## Pixel coordinate grounding data
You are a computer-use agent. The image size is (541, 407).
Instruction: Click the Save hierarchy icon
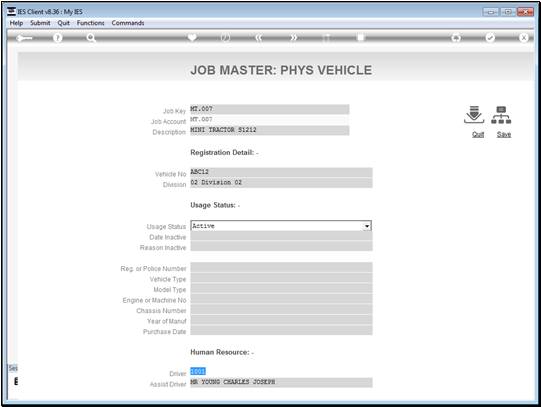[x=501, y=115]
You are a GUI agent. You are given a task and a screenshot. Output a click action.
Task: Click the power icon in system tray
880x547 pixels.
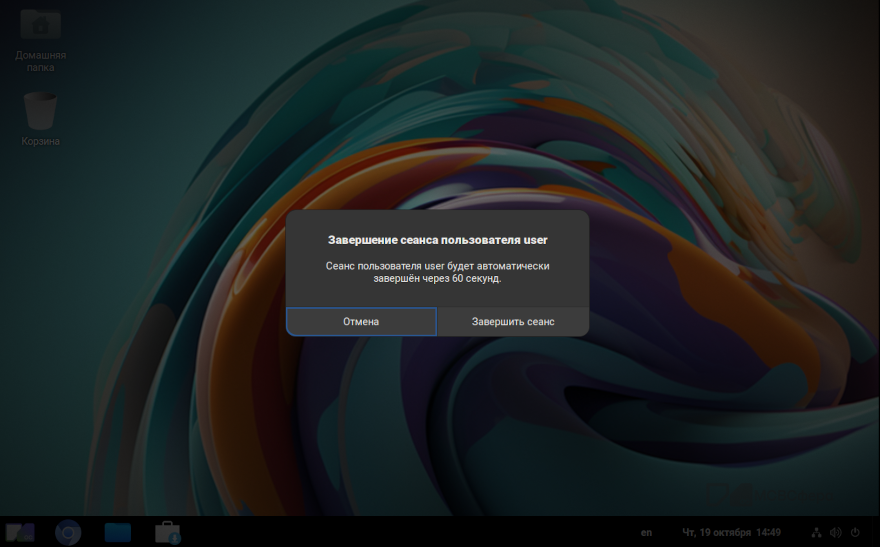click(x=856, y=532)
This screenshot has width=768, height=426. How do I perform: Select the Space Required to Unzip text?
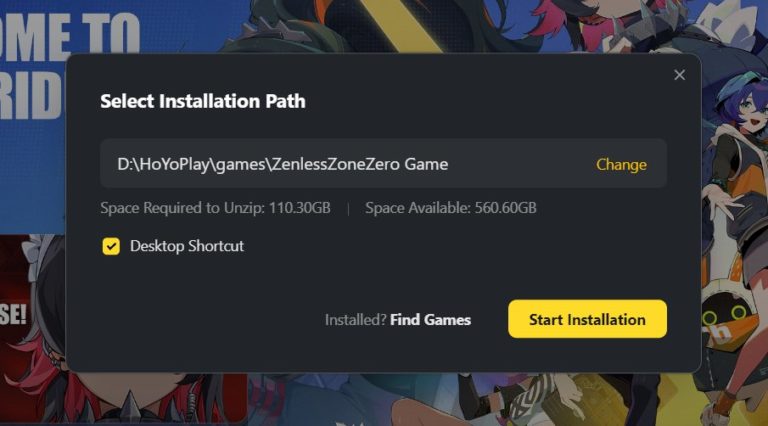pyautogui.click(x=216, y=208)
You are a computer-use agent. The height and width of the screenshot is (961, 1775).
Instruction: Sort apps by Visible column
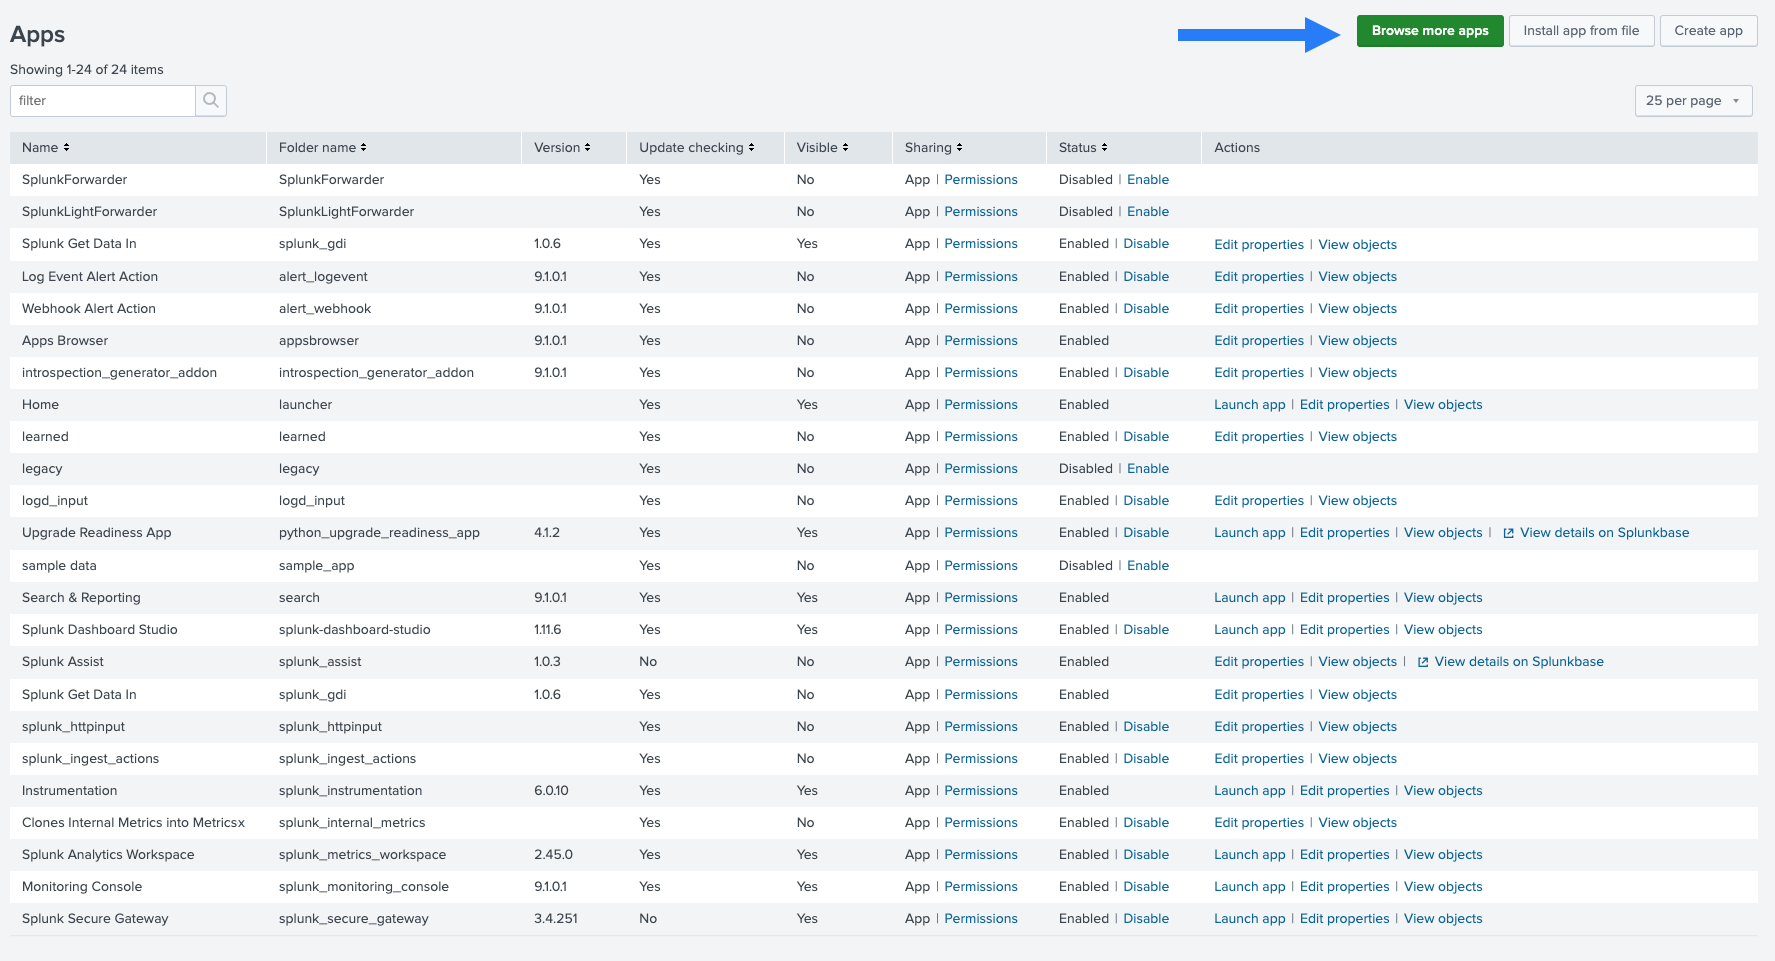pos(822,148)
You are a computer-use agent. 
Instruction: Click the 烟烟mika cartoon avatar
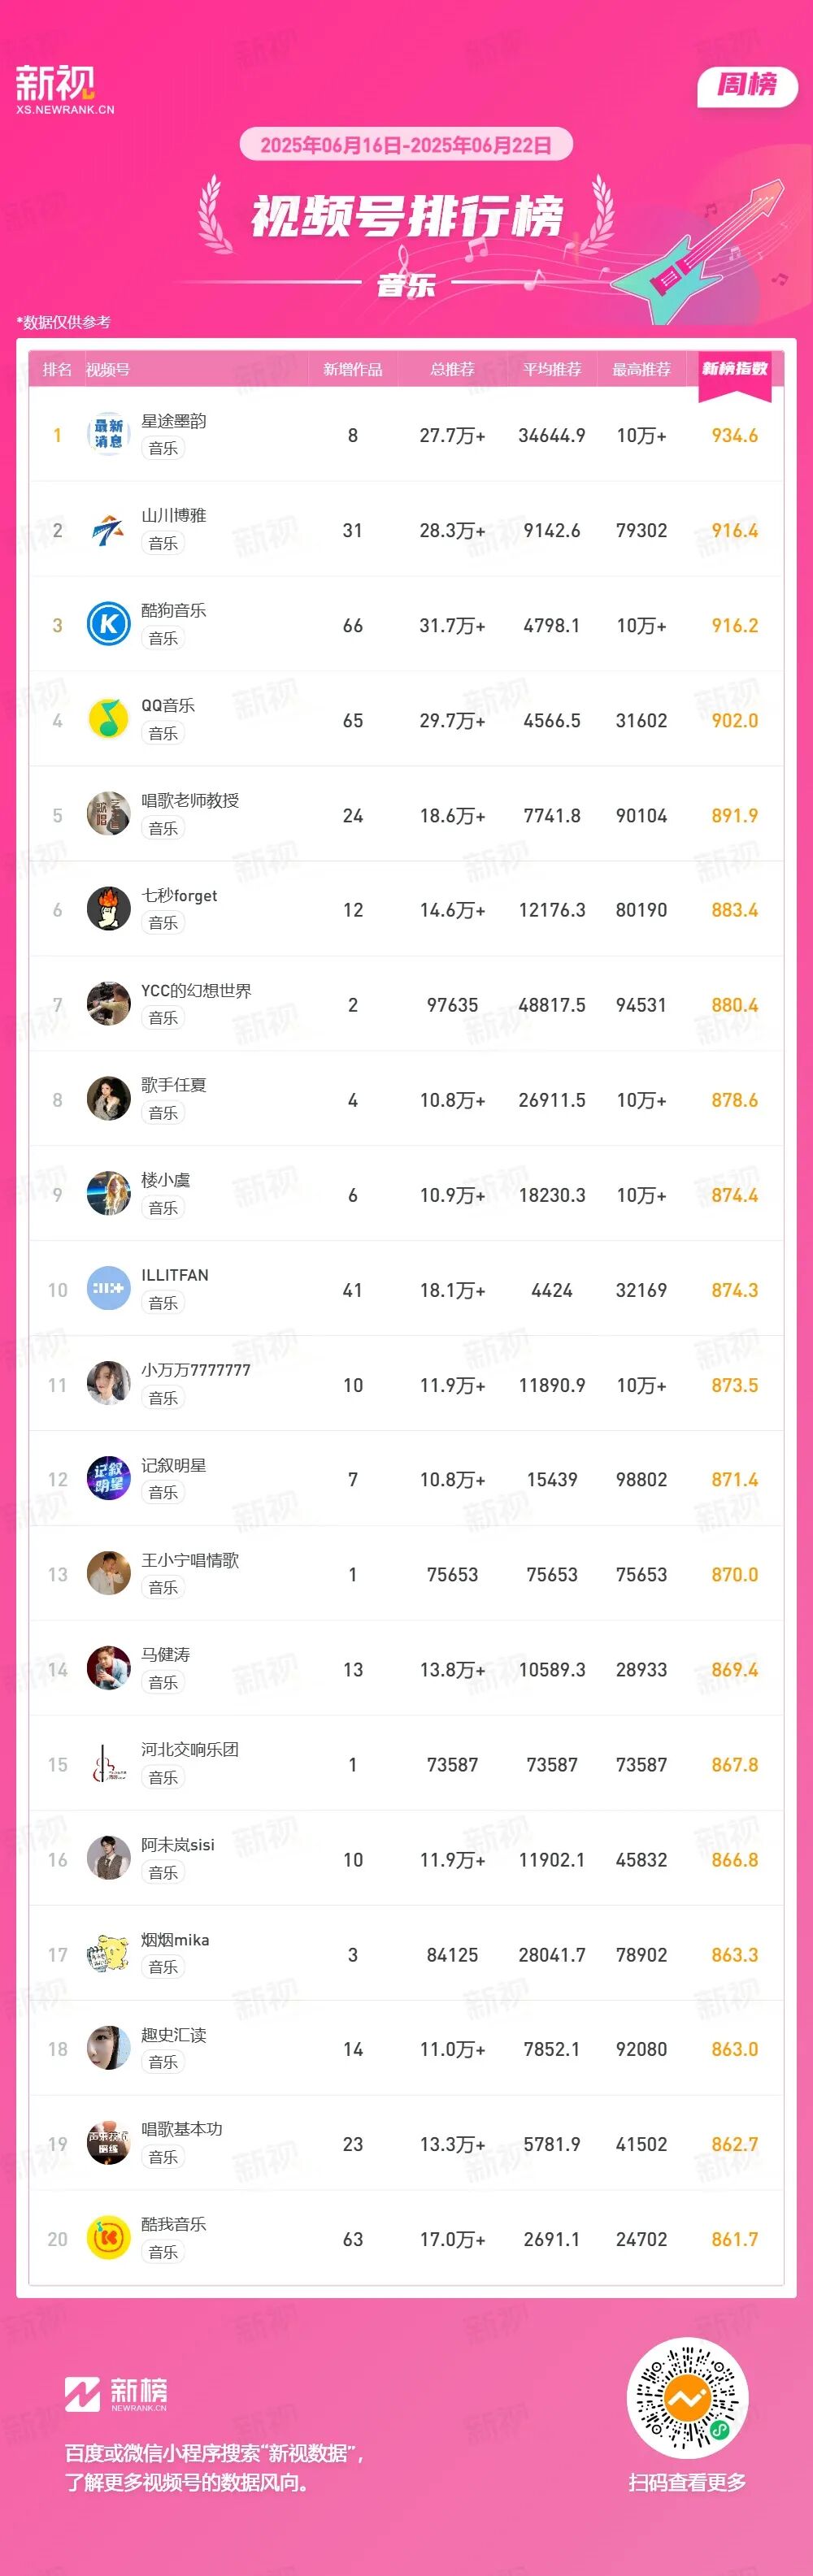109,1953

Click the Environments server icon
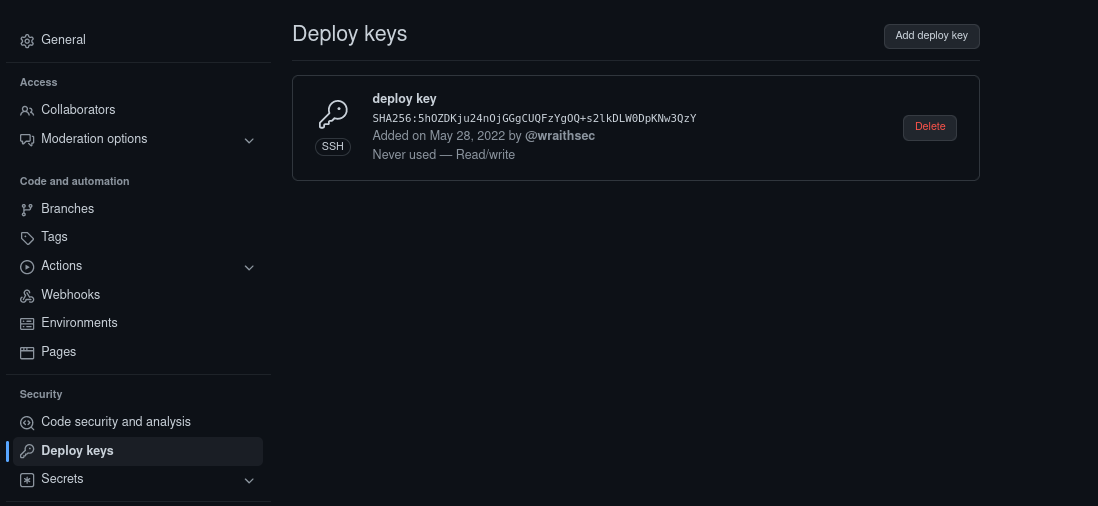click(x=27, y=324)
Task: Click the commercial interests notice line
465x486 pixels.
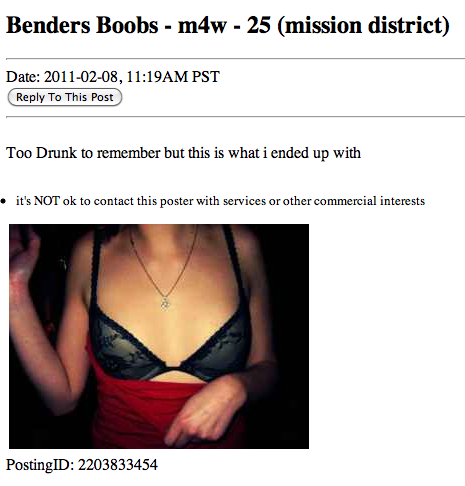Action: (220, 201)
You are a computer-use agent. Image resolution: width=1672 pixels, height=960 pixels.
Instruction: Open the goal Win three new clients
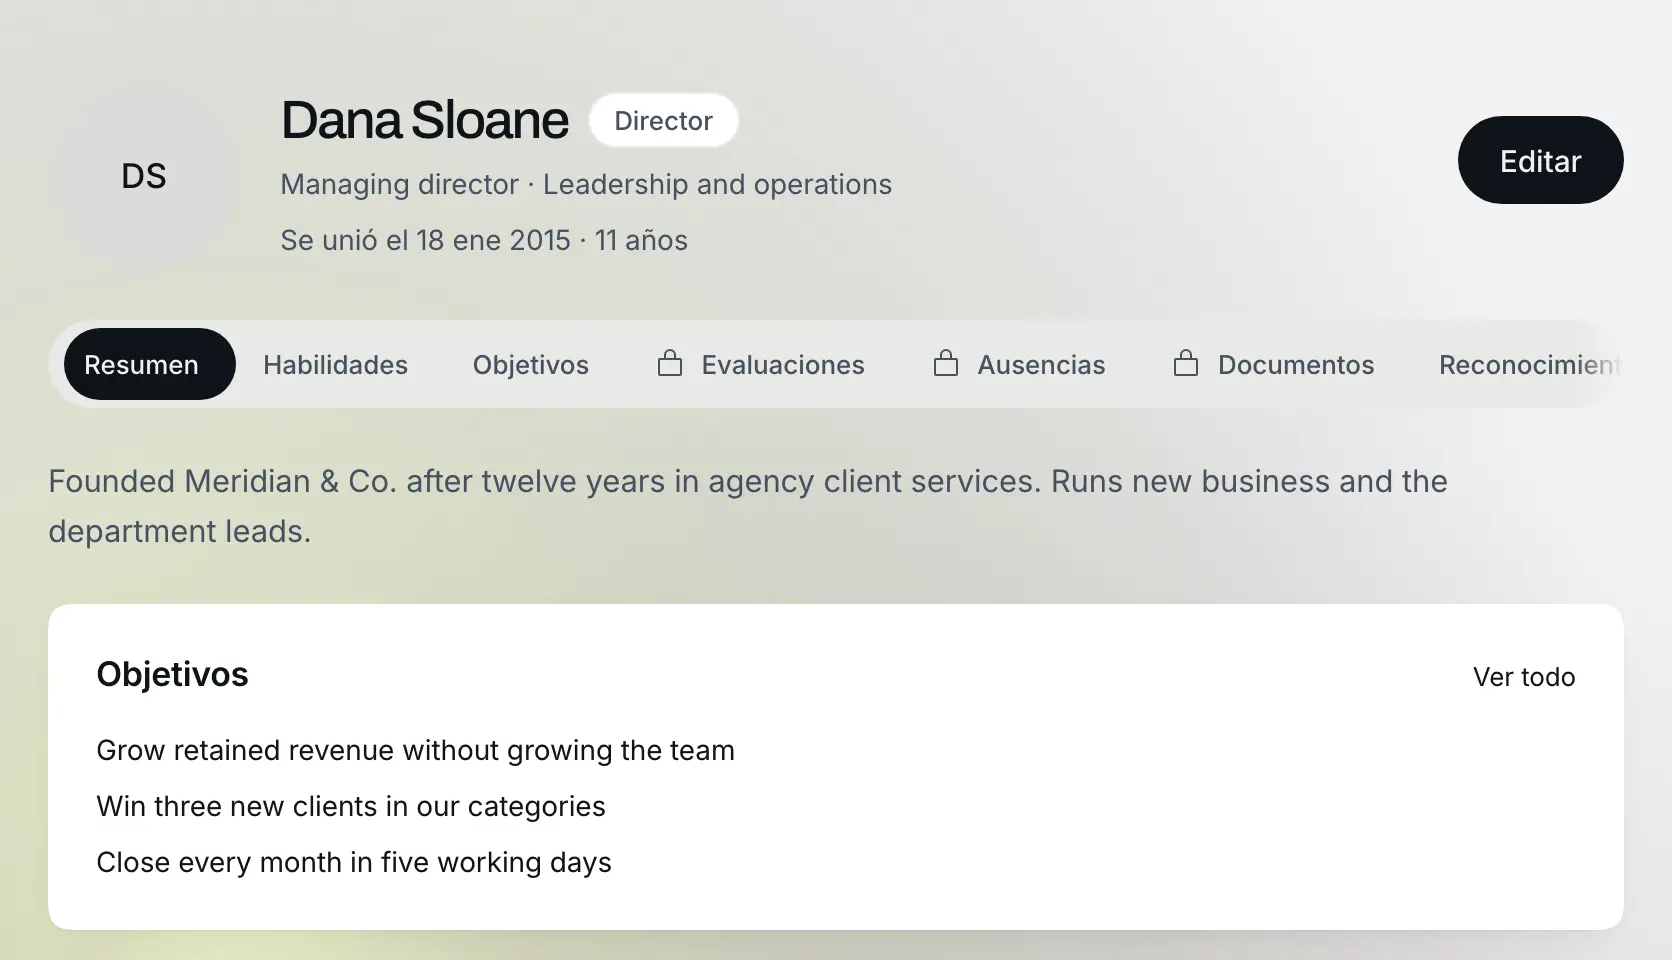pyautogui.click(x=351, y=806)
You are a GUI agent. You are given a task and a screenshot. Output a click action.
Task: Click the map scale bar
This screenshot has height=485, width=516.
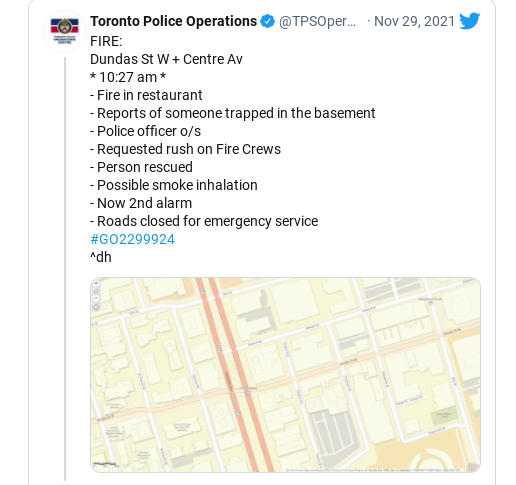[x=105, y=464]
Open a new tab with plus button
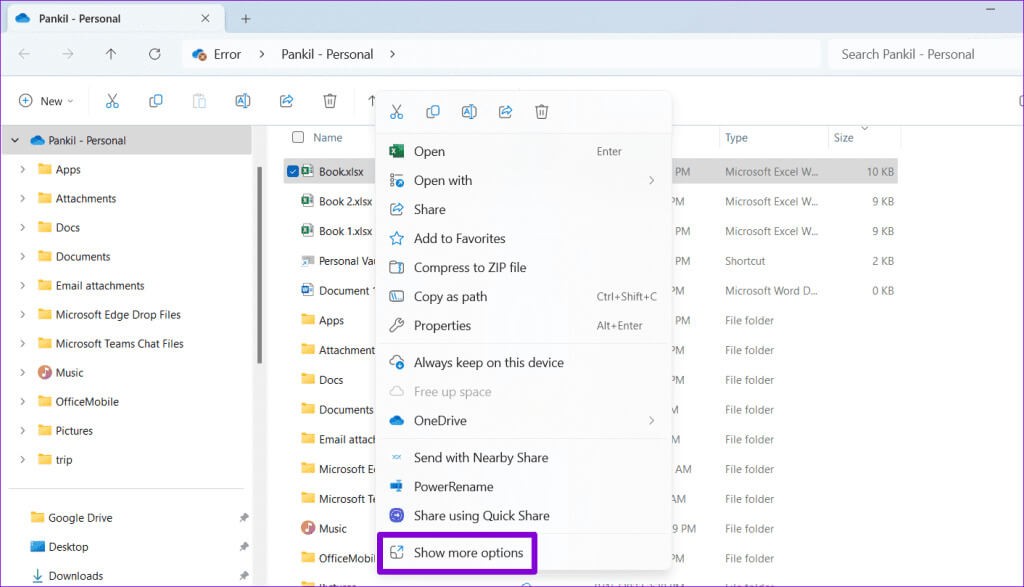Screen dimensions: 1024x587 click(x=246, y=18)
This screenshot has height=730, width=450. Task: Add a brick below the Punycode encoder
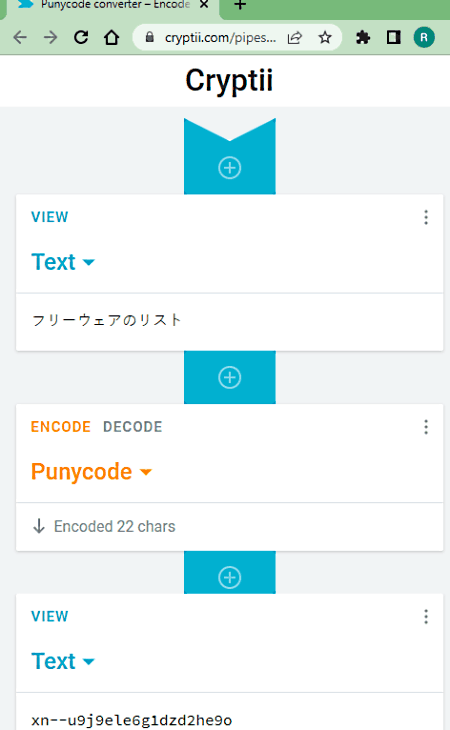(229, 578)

## DIRECTIONS FOR THIS TASK
Reproduce the final stretch of lines exactly: the line containing "Instruction: Click the 烟烟mika cartoon avatar" through the last line of the data, both included. Pictures do not belong in the copy.

## RESPONSE TO THIS EXERCISE
Instruction: Click the 烟烟mika cartoon avatar
109,1953

Click the Environments server icon
click(x=27, y=324)
Task: Click the commercial interests notice line
465x486 pixels.
Action: (220, 201)
You are a computer-use agent. Image resolution: width=1672 pixels, height=960 pixels.
Instruction: Open the goal Win three new clients
pyautogui.click(x=351, y=806)
You are a GUI agent. You are given a task and a screenshot. Output a click action.
Task: Click the map scale bar
This screenshot has height=485, width=516.
[x=105, y=464]
Open a new tab with plus button
Screen dimensions: 1024x587 click(x=246, y=18)
This screenshot has height=730, width=450. Task: Add a brick below the Punycode encoder
(229, 578)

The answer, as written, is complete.